Leapfrog to Invest $5-15M in Micro-Insurance

Source: LiveMint

LeapFrog Investments, a Mauritius-based fund that invests in microfinance institutions (MFIs) offering insurance to the poor, is looking to deploy around $40 million (Rs178.4 crore) from its $110-million global fund in India. LeapFrog, whose investors include Soros Economic Development Fund set up by investor George Soros, the World Bank's investment arm International Finance Corp. and Omidyar Network run by eBay founder Pierre Omidyar, is looking at replicating in India some of the affordable insurance models it has introduced in Africa and other parts of Asia.

"The future of financial inclusion lies in microfinance beyond credit," Jim Roth, principal at LeapFrog Investments, says in an interview. Edited excerpts:

What is the opportunity for a microinsurance fund in emerging markets?

While there were 43 microfinance funds globally  in 2004- which grew to around 103 funds in 2009-we are the only fund solely focused on microinsurance. Over one billion low-income people in India are seeking, and are able to pay for, insurance, but the market penetration is less than 9%. In 2009, the non-life microinsurance business alone pulled in over Rs 1,300 crore in premiums. There are currently 24 microinsurance plans registered with the Insurance Regulatory and Development Authority (Irda) by 15 commercial life insurers in India. Yet there is a huge growth opportunity as only five million people, or 2% of the poor, have microinsurance. 

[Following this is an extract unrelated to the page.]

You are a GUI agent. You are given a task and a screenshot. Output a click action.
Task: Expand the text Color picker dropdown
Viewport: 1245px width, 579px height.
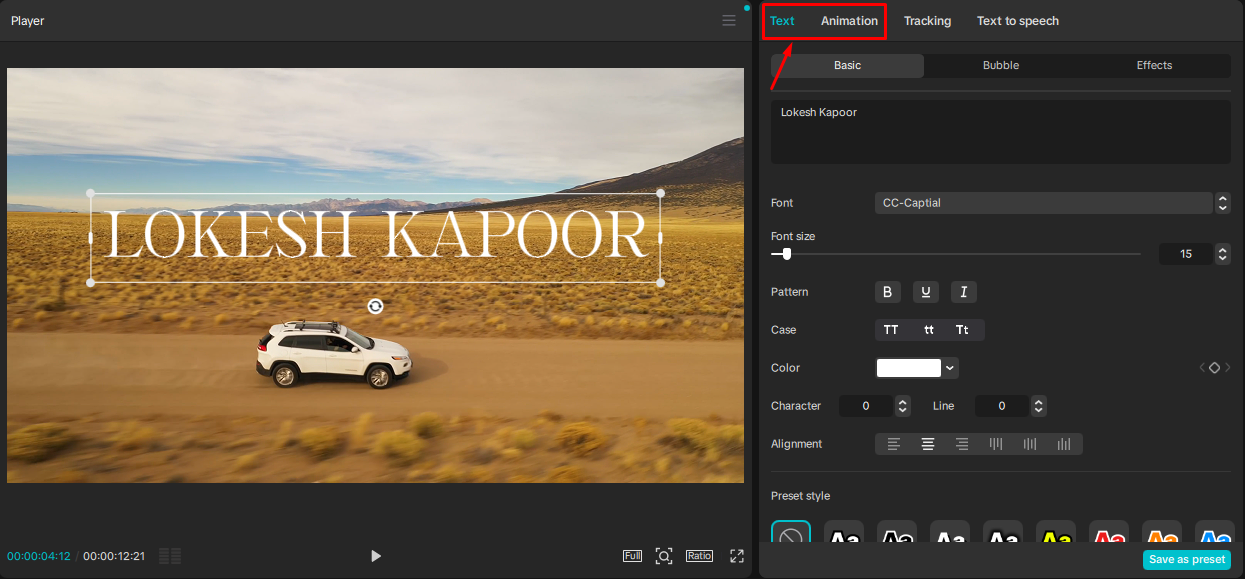click(950, 368)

We have raised $110 million and are committing $30-37 million in India... We have investments in the Philippines, South Africa and Asia. One of the key things about microinsurance is that it involves a low premium and low coverage limits, designed to service low-income groups and businesses not served by typical social or commercial insurance schemes. Since the ticket size is small, you have to capture large markets with a huge population. In countries with a small population like three million to five million, the market size is small. Large countries offer a rapid growth in financial distribution networks.